Now you have a File that for example has the following structure:

FirstName;LastName;Street;HouseNumber;PostalCode;City;Country'\r''\n'
Jane;Doe;co James Doe'\n'TestStreet;5;TestCity;TestCountry'\r''\n'
John;Hancock;Teststreet;1;4586;TestCity;TestCounty'\r''\n'

Now the StreamReader.ReadLine() Method reads the First Line as:

FirstName;LastName;Street;HouseNumber;PostalCode;City;Country

Which is fine but the seccond Line will be:

Jane;Doe;co James Doe

This will either break your Code or you will have false Results, as the following Line will be:

TestStreet;5;TestCity;TestCountry

So we usualy ran the File trough a tool that checks if there are loose '\n' or '\r' arround and delete them.

But this step is easy to Forget and so I tried to implement a ReadLine() method of my own. The requirement was that it would be able to use one or two LineBreak characters and those characters could be defined freely by the consuming logic.
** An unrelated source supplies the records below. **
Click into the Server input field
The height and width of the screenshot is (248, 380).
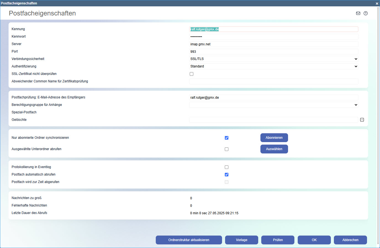(x=273, y=44)
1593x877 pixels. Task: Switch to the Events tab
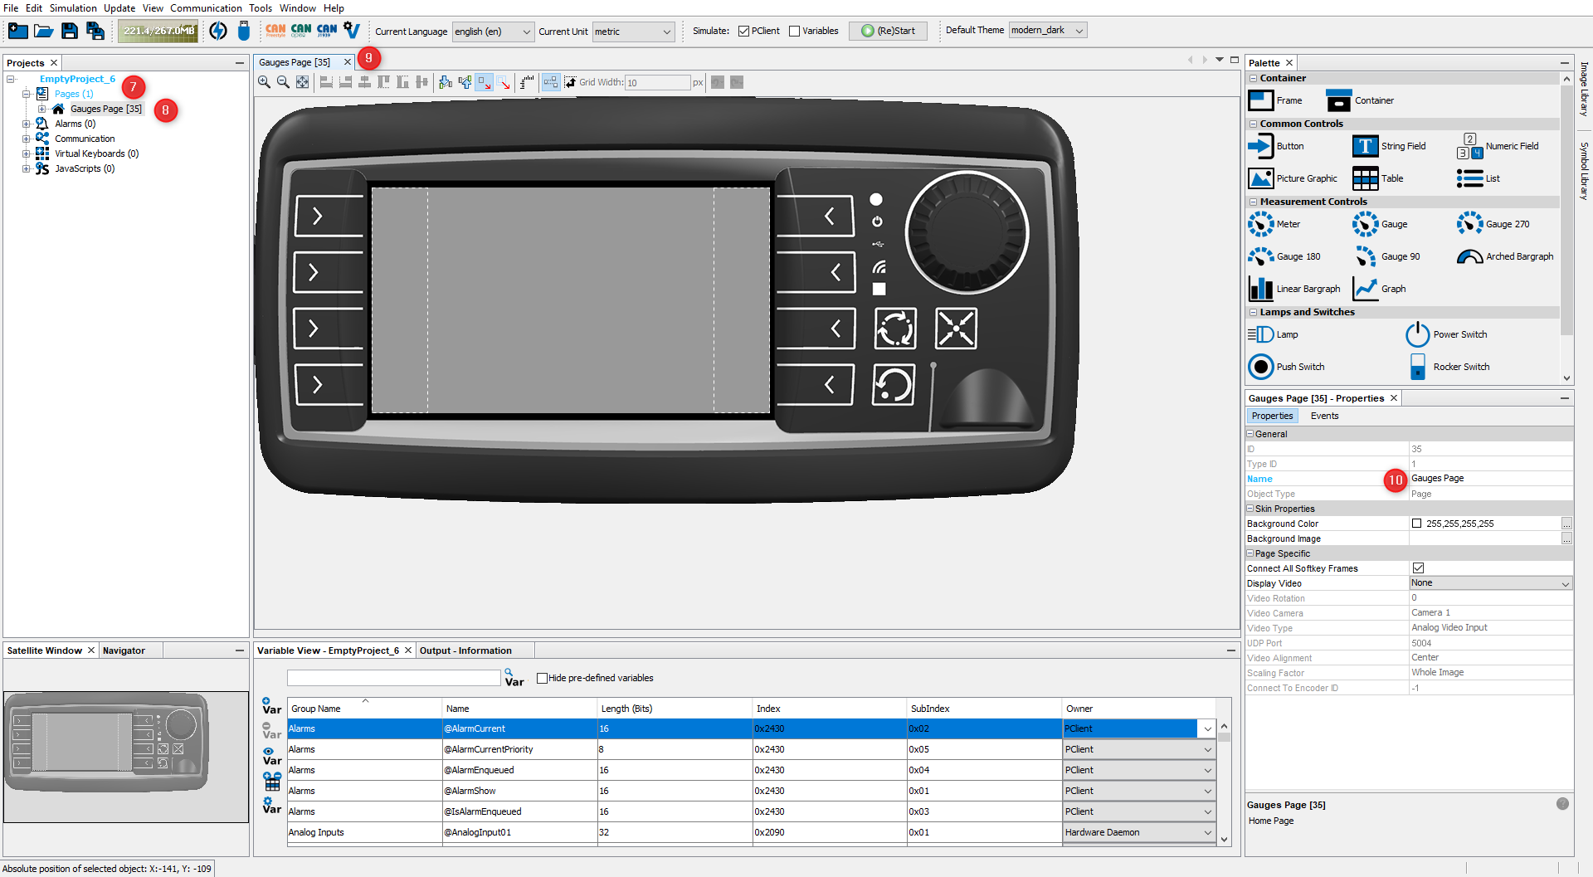point(1324,416)

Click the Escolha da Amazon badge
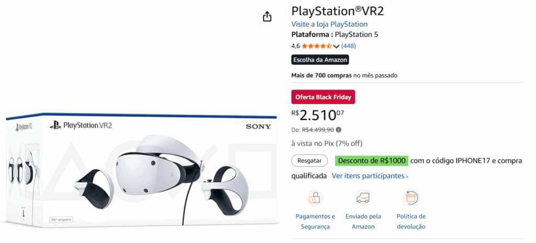[x=320, y=60]
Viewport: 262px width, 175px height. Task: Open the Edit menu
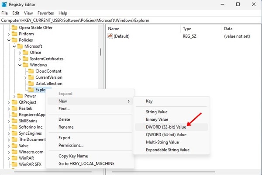tap(16, 13)
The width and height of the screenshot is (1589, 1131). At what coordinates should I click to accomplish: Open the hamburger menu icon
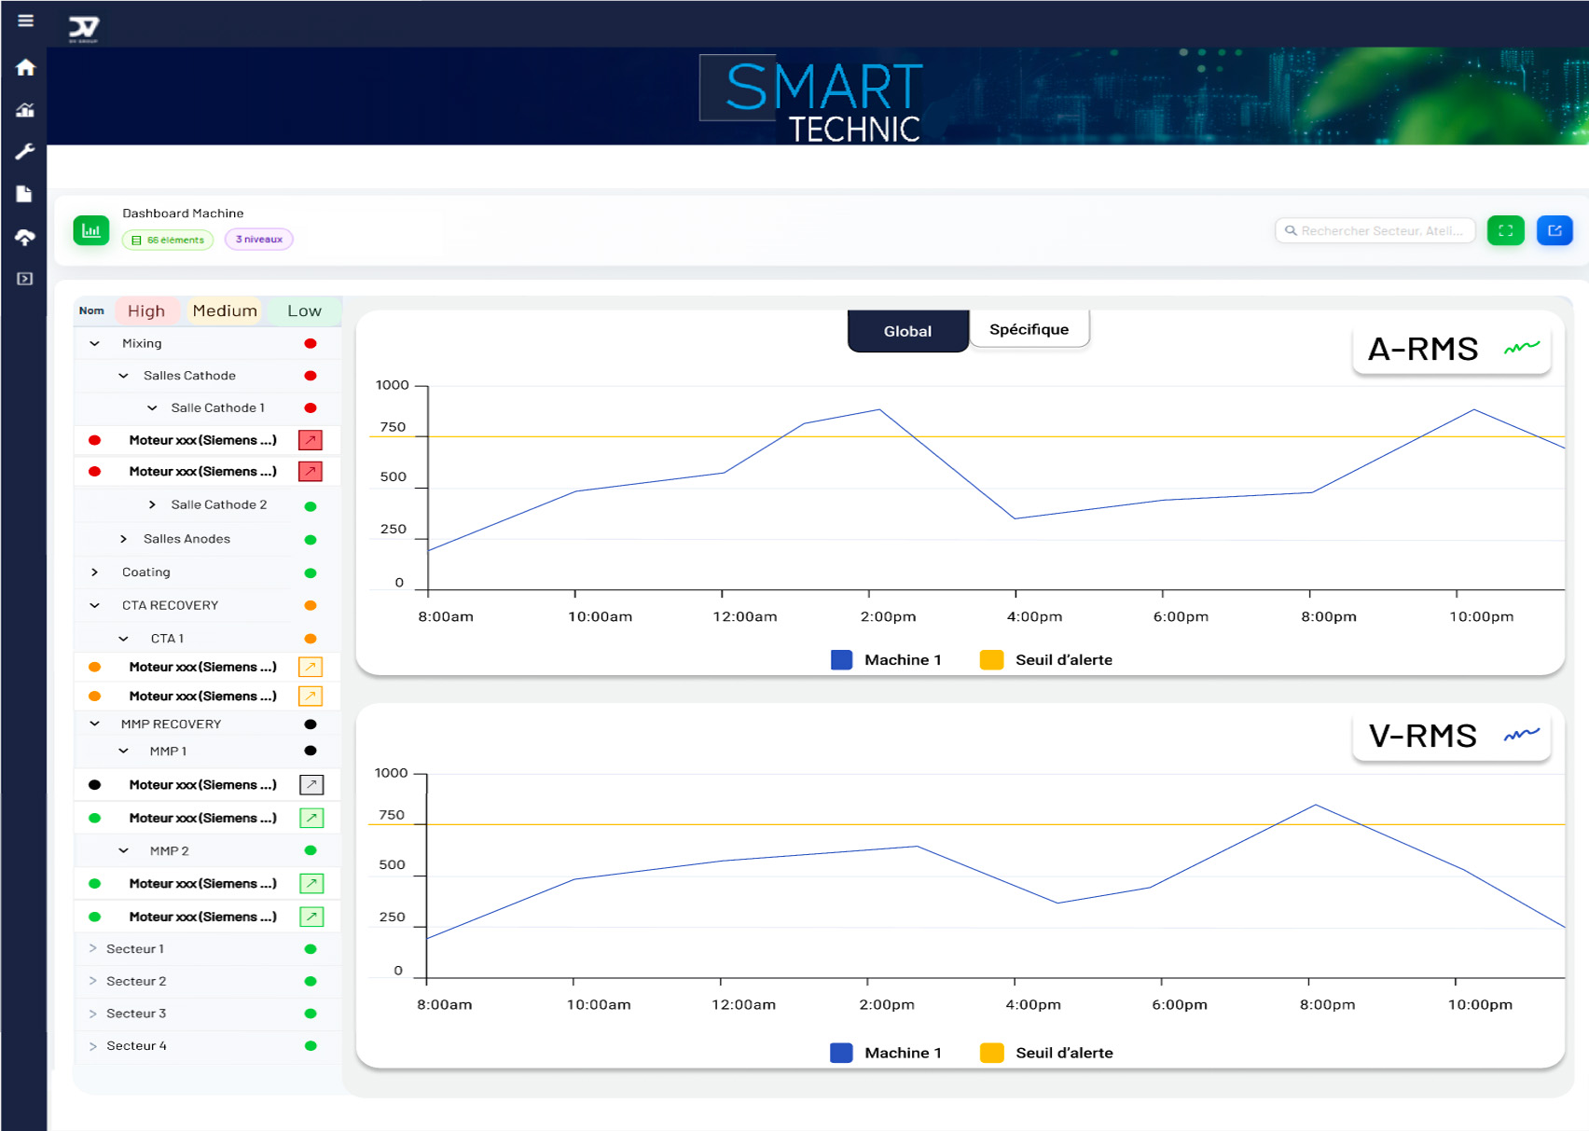[25, 21]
This is the Class that I came up with:

 public class ReadFile
{
    private FileStream file;
    private StreamReader reader;

    private string fileLocation;
    private Encoding fileEncoding;
    private char lineBreak1;
    private char lineBreak2;
    private bool useSeccondLineBreak;

    private bool streamCreated = false;

    private bool endOfStream;

    public bool EndOfStream
    {
        get { return endOfStream; }
        set { endOfStream = value; }
    }

    public ReadFile(string FileLocation, Encoding FileEncoding, char LineBreak1, char LineBreak2, bool UseSeccondLineBreak)
    {
        fileLocation = FileLocation;
        fileEncoding = FileEncoding;
        lineBreak1 = LineBreak1;
        lineBreak2 = LineBreak2;
        useSeccondLineBreak = UseSeccondLineBreak;
    }

    public string ReadLine()
    {
        if (streamCreated == false)
        {
            file = new FileStream(fileLocation, FileMode.Open, FileAccess.Read, FileShare.ReadWrite);
            reader = new StreamReader(file, fileEncoding);

            streamCreated = true;
        }

        StringBuilder builder = new StringBuilder();
        char[] buffer = new char[1];
        char lastChar = new char();
        char currentChar = new char();

        bool first = true;
        while (reader.EndOfStream != true)
        {
            if (useSeccondLineBreak == true)
            {
                reader.Read(buffer, 0, 1);
                lastChar = currentChar;

                if (currentChar == lineBreak1 && buffer[0] == lineBreak2)
                {
                    break;
                }
                else
                {
                    currentChar = buffer[0];
                }

                if (first == false)
                {
                    builder.Append(lastChar);
                }
                else
                {
                    first = false;
                }
            }
            else
            {
                reader.Read(buffer, 0, 1);

                if (buffer[0] == lineBreak1)
                {
                    break;
                }
                else
                {
                    currentChar = buffer[0];
                }

                builder.Append(currentChar);
            }
        }

        if (reader.EndOfStream == true)
        {
            EndOfStream = true;
        }

        return builder.ToString();
    }

    public void Close()
    {
        if (streamCreated == true)
        {
            reader.Close();
            file.Close();
        }
    }
}

This code works fine, it does what it is supposed to do but compared to the original StreamReader.ReadLine() method, it is ~3 Times slower. As we work with large row-Counts the difference is not only messured but also reflected in real world Performance. (for 700'000 Rows it takes ~ 5 Seconds to read all Lines, extract a Chunk and write it to a new File, with my method it takes ~15 Seconds on my system)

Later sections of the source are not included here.